Texte fourni =
Cette semaine chez les Surligneurs : Le service public du grand âge de Fabien Roussel est-il réalisable ?

Publié le 04/02/2022

Suite au scandale Orpéa, le candidat communiste à l’élection présidentielle Fabien Roussel propose la création d’un service public du grand âge. Les Surligneurs, spécialisés dans le legal checking,  mettent en garde : il risque de se heurter au droit de l’Union européenne ! Quant à Eric Zemmour, quand il veut sanctionner les associations d’aide aux migrants, il oublie un peu vite que c’est avec elles que le Conseil constitutionnel a reconnu la valeur constitutionnelle du principe de fraternité. 

Cette semaine chez les Surligneurs : Le service public du grand âge de Fabien Roussel est-il réalisable ?

Enregistrements conservés =
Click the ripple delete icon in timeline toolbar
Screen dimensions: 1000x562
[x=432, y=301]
==
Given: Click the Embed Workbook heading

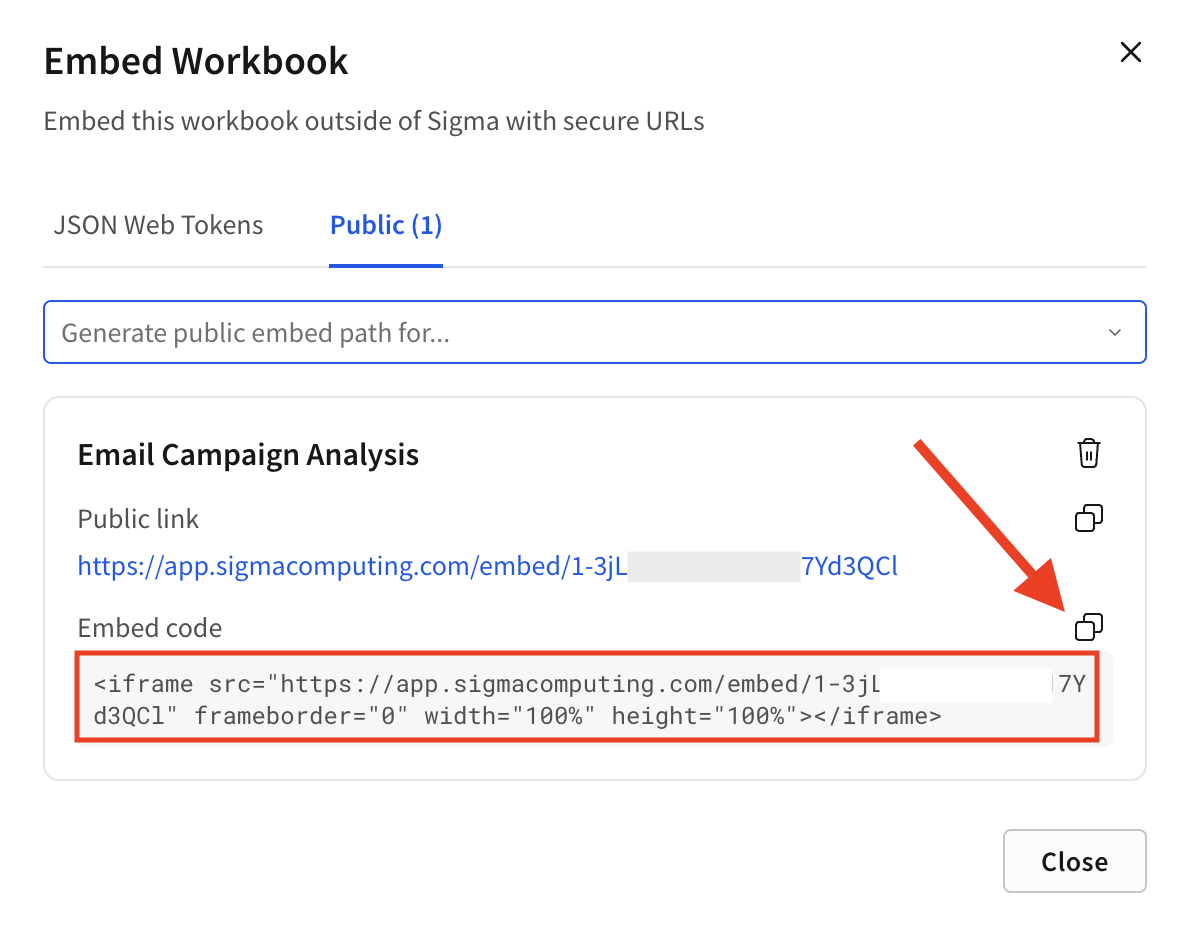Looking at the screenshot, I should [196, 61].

Consigne 1 = Recopiez tout le texte fourni depuis « Suite au scandale » jusqu'à « principe de fraternité. », en substituant « Conseil d'État » à « Conseil constitutionnel ».
Consigne 2 =
Répondez à ces questions d'après le texte fourni :
(a) À quelle date a-t-il été publié ?
(b) Quel candidat propose la création d'un service public du grand âge ?
(c) Quel principe le Conseil constitutionnel a-t-il reconnu comme ayant valeur constitutionnelle ?
Consigne 3 = Relevez toutes les organisations et institutions que le texte fourni désigne par un nom propre.
Les enregistrements n'ont aucun lien avec le texte fourni.

Réponse 1 =
Suite au scandale Orpéa, le candidat communiste à l’élection présidentielle Fabien Roussel propose la création d’un service public du grand âge. Les Surligneurs, spécialisés dans le legal checking,  mettent en garde : il risque de se heurter au droit de l’Union européenne ! Quant à Eric Zemmour, quand il veut sanctionner les associations d’aide aux migrants, il oublie un peu vite que c’est avec elles que le Conseil d'État a reconnu la valeur constitutionnelle du principe de fraternité.

Réponse 2 =
(a) Le 04/02/2022.
(b) Fabien Roussel, le candidat communiste à l'élection présidentielle.
(c) Le principe de fraternité.

Réponse 3 =
Les Surligneurs
Orpéa
l'Union européenne
le Conseil constitutionnel